The first time I read about Scala I discovered a blog article writing about “Libra” that could basically make dimensional equations, and assert dividing a measure by time would end-up in velocity. Love at first-sight for me!
Such great examples are not that frequent, although I think a lot of the community has examples to share about that. Scala helps modeling complex / advanced logic, has a powerful type system that helps designing programs that are not going to make absurd computations. Starting learning Scala is starting a journey towards academic functional programming. A very hard/long journey, but that’s a huge benefit.
-
Familiarity
It’s bad, I’m sorry to say it like that, because I like Scala, but “familiarity” for Java/Javascript/Kotlin/Groovy/C programmers is not good. It’s really hard (even for me who is a baby Scala programmer) to remember the “unfamiliar” stuff because Scala tends to be a language with one of the most important survivor bias. (because of the benefits). But things like someKeyValue.map(_+_)
even though extremely useful and noise-reducing are terrible for beginners. (I’ve seen people go absolutely crazy with this very example). Brackets for generics have been hard to figure out for me during the first month (hopefully I wrote it at the time, because survivor bias erased this from my memory). def
/val
and eta-expansion where other JVM languages tend to use method references for the same needs. “Should I write val? def?”
Not sure how this can be worked on without restarting from scratch though. Sorry I don’t have any real solution here apart from working with experienced Java/Javascript/Kotlin/Groovy/C++ developers wanting to learn Scala, and asking them all-day-long how they feel about the code they’re reading.

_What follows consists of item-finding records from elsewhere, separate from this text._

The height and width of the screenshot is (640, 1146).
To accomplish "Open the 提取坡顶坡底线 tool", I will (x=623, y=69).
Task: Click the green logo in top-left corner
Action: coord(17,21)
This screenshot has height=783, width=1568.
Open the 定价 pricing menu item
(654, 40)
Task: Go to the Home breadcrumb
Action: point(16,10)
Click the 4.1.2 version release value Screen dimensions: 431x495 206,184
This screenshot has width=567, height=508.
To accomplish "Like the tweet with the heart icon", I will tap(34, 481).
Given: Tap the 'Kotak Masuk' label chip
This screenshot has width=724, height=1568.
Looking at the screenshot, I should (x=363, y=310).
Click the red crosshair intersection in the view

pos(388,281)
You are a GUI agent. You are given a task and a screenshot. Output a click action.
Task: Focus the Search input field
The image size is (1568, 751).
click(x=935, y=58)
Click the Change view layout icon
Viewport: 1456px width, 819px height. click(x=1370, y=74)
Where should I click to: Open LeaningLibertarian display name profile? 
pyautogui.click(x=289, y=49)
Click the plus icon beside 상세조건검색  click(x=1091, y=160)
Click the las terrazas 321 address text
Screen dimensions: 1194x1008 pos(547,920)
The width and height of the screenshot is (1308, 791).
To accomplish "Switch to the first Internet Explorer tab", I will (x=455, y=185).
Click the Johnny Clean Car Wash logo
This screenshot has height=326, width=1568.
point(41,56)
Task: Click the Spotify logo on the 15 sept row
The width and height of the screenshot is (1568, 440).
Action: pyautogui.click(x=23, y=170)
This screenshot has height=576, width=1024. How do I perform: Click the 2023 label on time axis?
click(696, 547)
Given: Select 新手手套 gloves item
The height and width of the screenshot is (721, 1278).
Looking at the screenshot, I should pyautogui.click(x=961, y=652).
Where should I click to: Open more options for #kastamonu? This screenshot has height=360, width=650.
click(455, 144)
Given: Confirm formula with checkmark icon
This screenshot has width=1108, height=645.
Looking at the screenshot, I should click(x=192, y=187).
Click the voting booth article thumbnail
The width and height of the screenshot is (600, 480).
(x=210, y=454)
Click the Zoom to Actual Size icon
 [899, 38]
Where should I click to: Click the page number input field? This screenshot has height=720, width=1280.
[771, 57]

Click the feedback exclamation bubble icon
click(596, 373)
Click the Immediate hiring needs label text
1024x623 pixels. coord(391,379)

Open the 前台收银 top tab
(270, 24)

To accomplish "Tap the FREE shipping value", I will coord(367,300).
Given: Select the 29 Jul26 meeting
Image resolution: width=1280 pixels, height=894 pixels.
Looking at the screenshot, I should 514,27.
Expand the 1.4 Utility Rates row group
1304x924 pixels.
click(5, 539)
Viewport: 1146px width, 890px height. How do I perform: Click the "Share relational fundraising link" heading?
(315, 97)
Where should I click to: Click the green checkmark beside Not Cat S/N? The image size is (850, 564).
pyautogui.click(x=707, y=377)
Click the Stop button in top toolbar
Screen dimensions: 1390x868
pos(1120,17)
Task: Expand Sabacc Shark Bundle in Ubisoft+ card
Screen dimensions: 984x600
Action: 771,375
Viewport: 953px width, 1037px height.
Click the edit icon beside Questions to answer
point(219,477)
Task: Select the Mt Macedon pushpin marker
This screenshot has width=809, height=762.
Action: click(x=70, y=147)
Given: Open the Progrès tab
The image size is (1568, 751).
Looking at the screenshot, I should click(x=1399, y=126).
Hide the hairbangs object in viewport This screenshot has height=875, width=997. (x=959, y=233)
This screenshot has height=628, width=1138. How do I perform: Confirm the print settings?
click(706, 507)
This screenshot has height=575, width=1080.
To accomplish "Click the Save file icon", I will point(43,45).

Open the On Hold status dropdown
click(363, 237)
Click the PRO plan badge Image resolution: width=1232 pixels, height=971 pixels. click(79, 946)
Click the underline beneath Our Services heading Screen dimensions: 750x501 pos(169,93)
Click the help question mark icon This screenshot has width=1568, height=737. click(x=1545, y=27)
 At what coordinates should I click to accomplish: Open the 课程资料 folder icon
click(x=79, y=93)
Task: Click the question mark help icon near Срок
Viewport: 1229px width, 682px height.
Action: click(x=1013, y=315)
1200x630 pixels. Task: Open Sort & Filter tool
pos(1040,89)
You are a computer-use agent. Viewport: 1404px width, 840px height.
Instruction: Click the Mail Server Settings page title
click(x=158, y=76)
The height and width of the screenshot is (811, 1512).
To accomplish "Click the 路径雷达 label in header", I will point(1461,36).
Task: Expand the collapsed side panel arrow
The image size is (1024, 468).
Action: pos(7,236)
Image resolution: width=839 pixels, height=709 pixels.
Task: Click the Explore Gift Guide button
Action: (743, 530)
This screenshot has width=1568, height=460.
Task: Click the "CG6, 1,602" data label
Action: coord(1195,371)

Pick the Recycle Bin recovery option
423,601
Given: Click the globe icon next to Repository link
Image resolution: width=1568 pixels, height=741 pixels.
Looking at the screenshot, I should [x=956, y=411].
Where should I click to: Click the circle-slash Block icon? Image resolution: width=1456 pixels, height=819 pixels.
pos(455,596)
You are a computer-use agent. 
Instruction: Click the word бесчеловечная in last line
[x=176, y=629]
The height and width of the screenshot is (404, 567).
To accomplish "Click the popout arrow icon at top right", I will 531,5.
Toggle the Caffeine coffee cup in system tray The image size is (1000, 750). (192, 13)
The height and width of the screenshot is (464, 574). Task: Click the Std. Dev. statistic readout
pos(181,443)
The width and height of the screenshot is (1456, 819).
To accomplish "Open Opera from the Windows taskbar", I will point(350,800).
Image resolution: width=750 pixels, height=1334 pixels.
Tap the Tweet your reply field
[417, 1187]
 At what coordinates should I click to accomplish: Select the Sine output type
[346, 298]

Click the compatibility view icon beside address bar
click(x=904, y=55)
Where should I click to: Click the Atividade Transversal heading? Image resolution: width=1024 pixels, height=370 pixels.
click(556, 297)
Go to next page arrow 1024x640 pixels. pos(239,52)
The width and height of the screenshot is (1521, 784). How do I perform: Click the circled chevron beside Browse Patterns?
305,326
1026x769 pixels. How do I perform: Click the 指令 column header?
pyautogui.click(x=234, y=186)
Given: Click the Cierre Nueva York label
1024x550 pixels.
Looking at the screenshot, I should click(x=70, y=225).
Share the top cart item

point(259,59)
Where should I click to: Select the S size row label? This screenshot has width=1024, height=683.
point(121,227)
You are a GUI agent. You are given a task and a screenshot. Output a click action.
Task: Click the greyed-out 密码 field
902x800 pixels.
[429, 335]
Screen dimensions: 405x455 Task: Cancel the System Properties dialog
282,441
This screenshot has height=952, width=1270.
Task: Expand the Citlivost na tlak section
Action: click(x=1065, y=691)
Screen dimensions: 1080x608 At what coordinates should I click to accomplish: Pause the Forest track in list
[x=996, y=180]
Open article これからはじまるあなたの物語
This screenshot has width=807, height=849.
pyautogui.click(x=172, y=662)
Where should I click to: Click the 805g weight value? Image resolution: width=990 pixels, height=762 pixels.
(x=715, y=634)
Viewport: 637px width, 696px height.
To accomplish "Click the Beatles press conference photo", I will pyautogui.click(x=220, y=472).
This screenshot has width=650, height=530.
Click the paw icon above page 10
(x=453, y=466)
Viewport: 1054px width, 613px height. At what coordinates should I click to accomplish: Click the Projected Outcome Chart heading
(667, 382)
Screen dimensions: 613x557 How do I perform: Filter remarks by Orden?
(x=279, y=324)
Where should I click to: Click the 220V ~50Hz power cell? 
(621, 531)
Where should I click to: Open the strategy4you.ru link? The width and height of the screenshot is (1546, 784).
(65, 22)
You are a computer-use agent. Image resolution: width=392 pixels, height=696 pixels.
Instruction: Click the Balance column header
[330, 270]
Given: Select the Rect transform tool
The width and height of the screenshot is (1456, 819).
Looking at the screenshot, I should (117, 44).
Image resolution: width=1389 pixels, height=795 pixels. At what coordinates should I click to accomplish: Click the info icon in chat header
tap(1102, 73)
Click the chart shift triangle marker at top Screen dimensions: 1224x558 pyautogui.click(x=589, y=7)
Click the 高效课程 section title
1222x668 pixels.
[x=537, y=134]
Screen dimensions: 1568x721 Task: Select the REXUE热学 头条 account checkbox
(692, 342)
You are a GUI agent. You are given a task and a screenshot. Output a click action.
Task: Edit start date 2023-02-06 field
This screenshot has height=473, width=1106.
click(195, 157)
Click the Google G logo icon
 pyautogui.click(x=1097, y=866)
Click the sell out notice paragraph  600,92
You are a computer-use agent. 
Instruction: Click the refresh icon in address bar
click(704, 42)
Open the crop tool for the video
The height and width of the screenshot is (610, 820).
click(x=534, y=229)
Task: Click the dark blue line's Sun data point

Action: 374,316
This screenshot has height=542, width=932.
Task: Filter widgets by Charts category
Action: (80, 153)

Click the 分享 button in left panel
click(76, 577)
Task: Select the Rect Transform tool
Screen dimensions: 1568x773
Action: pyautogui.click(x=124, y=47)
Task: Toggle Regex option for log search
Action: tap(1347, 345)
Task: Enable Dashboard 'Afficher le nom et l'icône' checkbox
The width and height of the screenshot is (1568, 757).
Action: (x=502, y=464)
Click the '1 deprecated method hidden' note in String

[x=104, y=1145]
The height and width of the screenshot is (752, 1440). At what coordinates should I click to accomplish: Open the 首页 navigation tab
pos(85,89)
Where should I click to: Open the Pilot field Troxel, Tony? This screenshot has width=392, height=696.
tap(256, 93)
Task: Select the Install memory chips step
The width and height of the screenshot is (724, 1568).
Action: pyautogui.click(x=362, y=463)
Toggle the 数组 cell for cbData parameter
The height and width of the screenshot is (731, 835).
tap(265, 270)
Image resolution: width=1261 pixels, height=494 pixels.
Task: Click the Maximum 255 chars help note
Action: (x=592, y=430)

Cabalistic symbols in libraries don’t help with “familiarity” or “first-impression”, too. “What the hell is ~>
, is this a language construct?” “Oh, so |@|
is an operator? Nice! Oh actually not, it’s a method defined by cats”.
-
Learning Curve
I went into way too much details already
-
Ecosystem access
Keep it as it is! It’s really rich, can deal with Java libraries, has great Scala libraries (scalatest), integrable with other build tools than sbt so that it’s not “all-brand-new”. IntelliJ support is quite good. Compiler could be faster but… It’s fine for me to be honest.
Thanks for the topic, and the opportunity to express these.
Hoping this can be useful to the community.